CHERNOBYL’S HERBARIUM
PICTURE, 2012
ANAIS TONDEUR (FR)
On Saturday 26th of April 1986 at 1:23:58 a.m. local time, a test in the Chernobyl Nuclear Power Plant took a disastrous turn. The core of reactor No.4 exploded, emitting a plume of radioactive fallout into the atmosphere, that drifted across the then Western Soviet Union and Europe. Twenty-nine years after the accident, the thirty kilometers of exclusion zone surrounding Chernobyl nuclear plant is now being reopened and reveals itself as a place for opulent wildlife.
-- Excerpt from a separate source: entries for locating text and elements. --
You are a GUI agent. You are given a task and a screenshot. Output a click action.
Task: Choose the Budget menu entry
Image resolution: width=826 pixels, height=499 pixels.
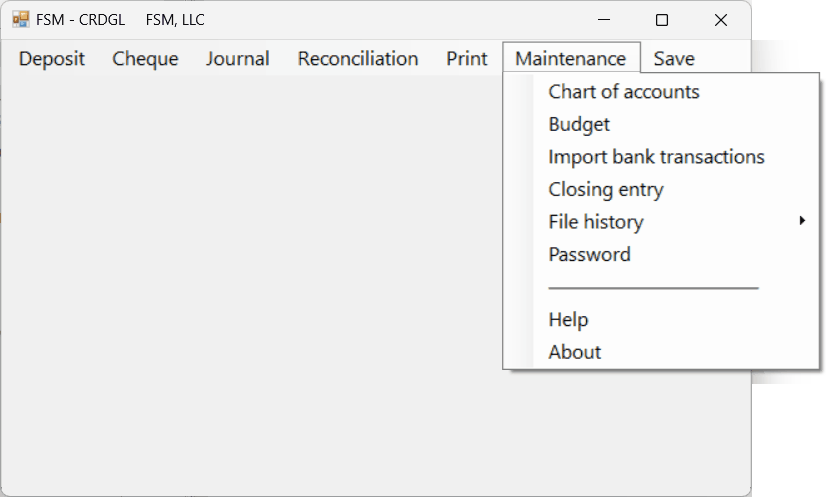[x=661, y=124]
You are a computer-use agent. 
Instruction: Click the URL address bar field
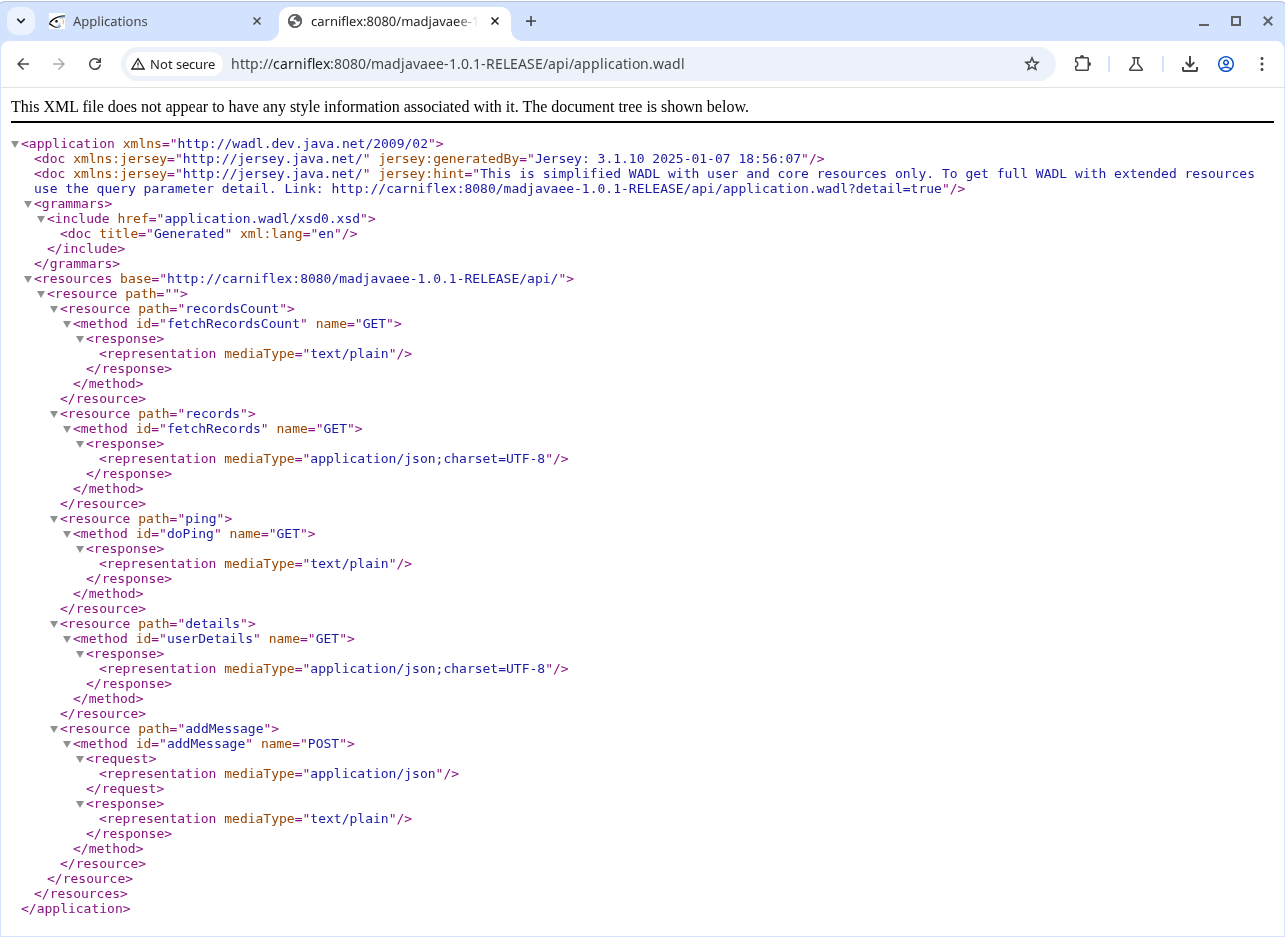point(600,64)
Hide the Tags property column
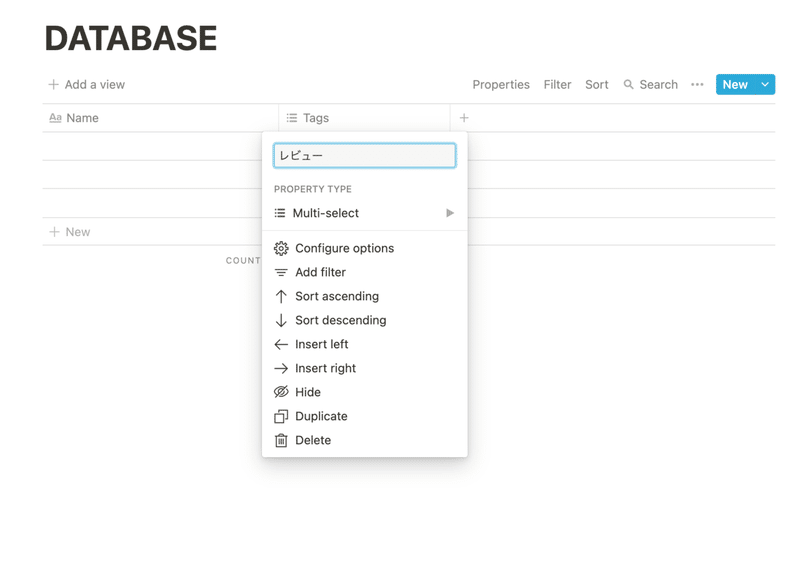Image resolution: width=800 pixels, height=581 pixels. click(307, 392)
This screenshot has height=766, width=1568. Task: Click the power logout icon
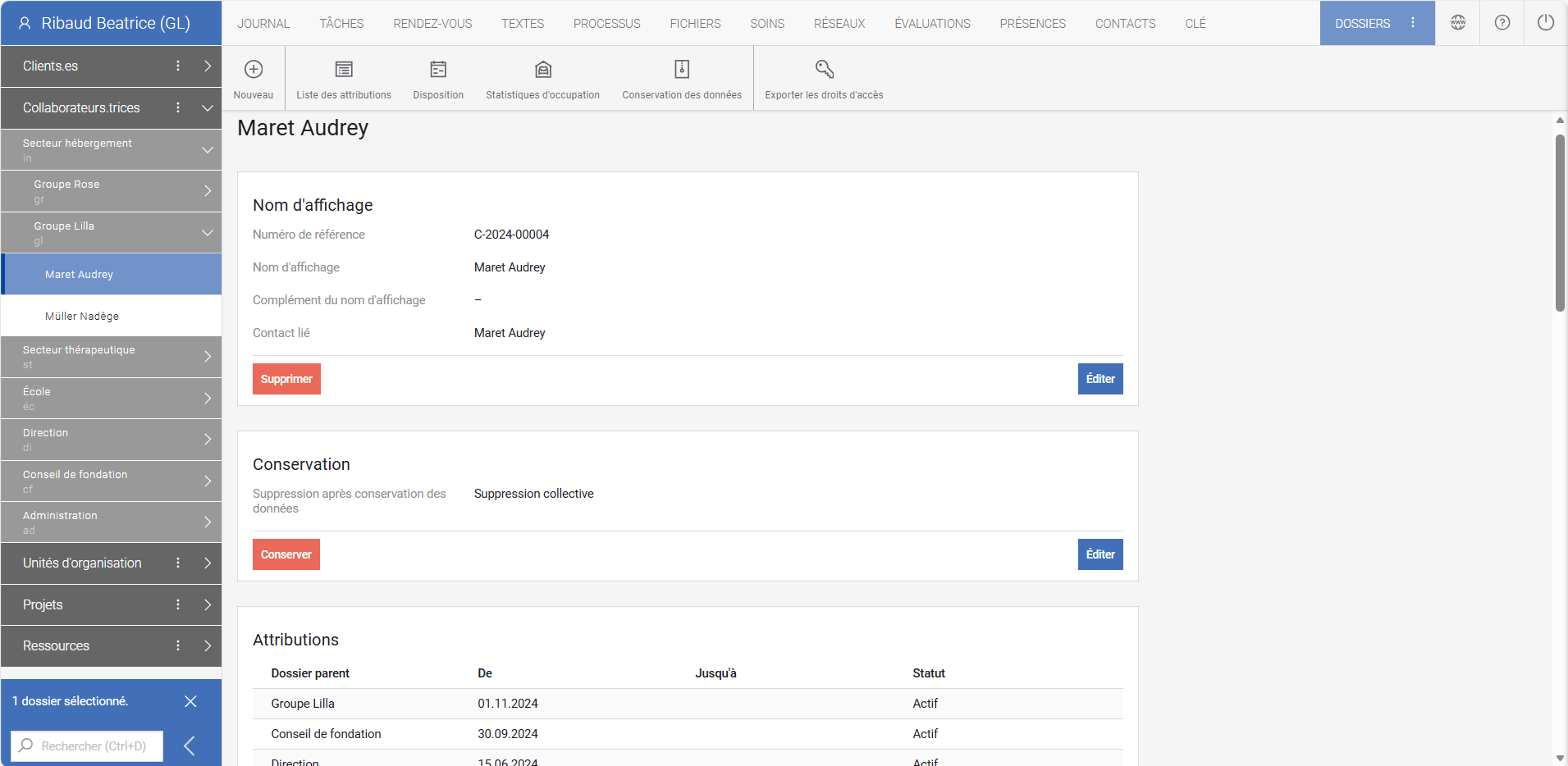pos(1545,23)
The herbarium — a collection of dried plants — of specimens from the exclusion zone is based on the research undertaken on plant genetics by Martin Hajduch in the Institute of Plant Genetics and Biotechnology at Slovak Academy of Sciences. He looks at traumas endured by the flora in these areas of high radiation holding a particular interest in the Linaceae species. Seeds of this species have been planted in the irradiated soil near the meltdown site to test the impact of the radiation on the flora.
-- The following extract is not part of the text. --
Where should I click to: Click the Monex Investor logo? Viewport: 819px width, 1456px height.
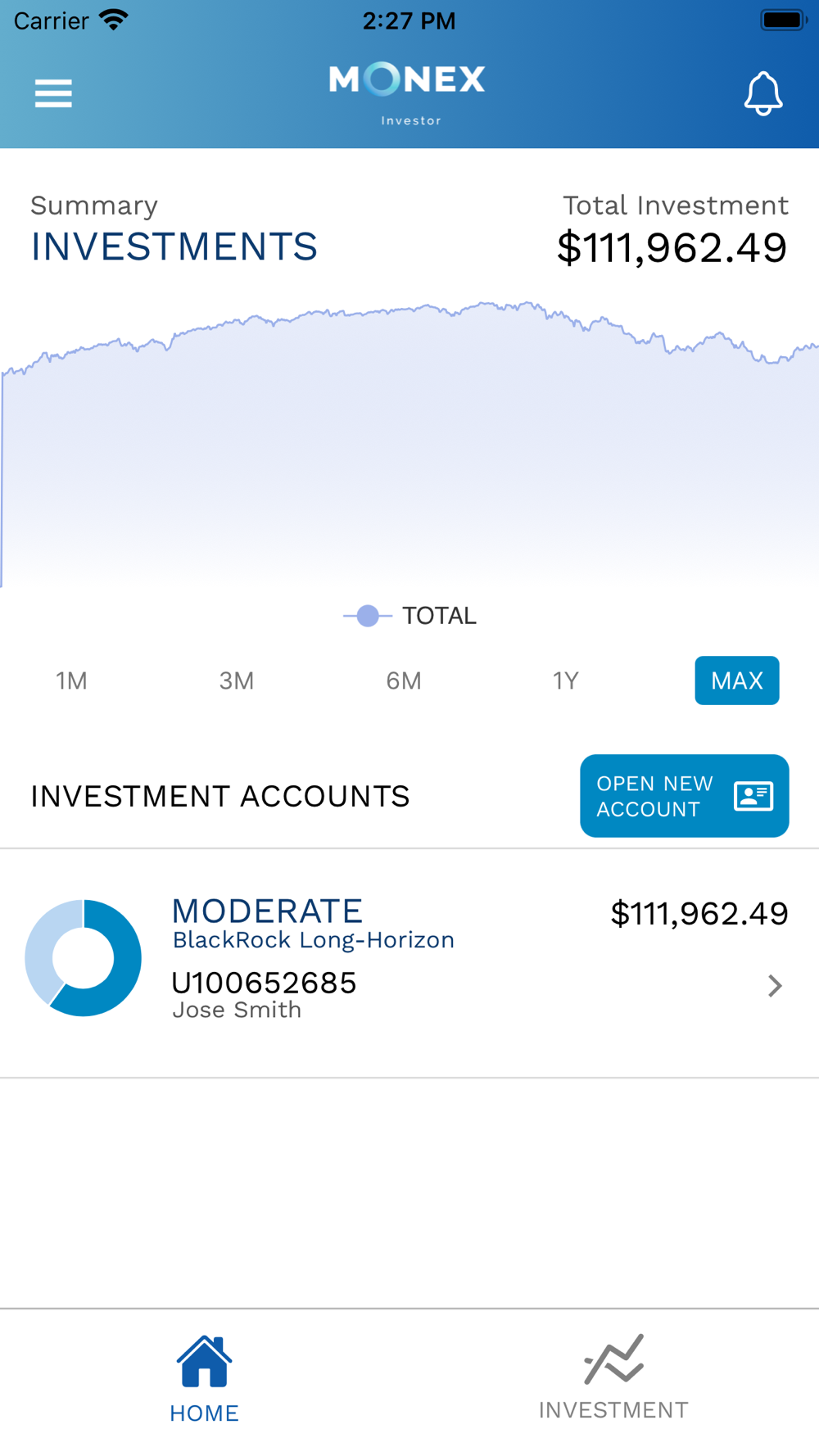point(408,93)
The imprints of the specimens are caught through a photogram process — a technique that mirrors the effect of the extreme exposure of light that the atomic bomb emits on explosion — evident in the imprinted shadows left on the land after the 1945 Hiroshima and Nagasaki atomic bombings. The photogram technique uses light as a source to record and archive trauma on the species just as the atomic explosions have illuminated and scarred the mind. With this series of plant imprints, the artist aims to interrogate the scars of a tragedy, the traces of an invisible substance.
BIO:
Anaïs Tondeur is a visual artist. She works and lives in Paris. She has been commissioned to work as an artist in residence with the scientists from the Natural History Museum as well as Pierre and Marie Curie University, Sorbonne, Paris in 2015 and at the Centre National d’Etudes Spatiales, Paris in 2015, Hydrodynamics Laboratory (LadHyx) at Ecole Polytechnique, National Centre for Scientific Research, France (2013-2015). She is currently beginning a research on urban soils with anthropologists as part of Chamarande’s lab curated by COAL (Coalition for Art and Sustainable Development). Her work has been exhibited in solo and group exhibitions shown nationally and internationally. GV Art, London represents Anaïs’s work. Anaïs graduated from a M.A. in Mixed-Media at the Royal College of Art in London in 2010 after completing a Bachelor (Hons) Textiles at Central Saint Martins College in London in 2008.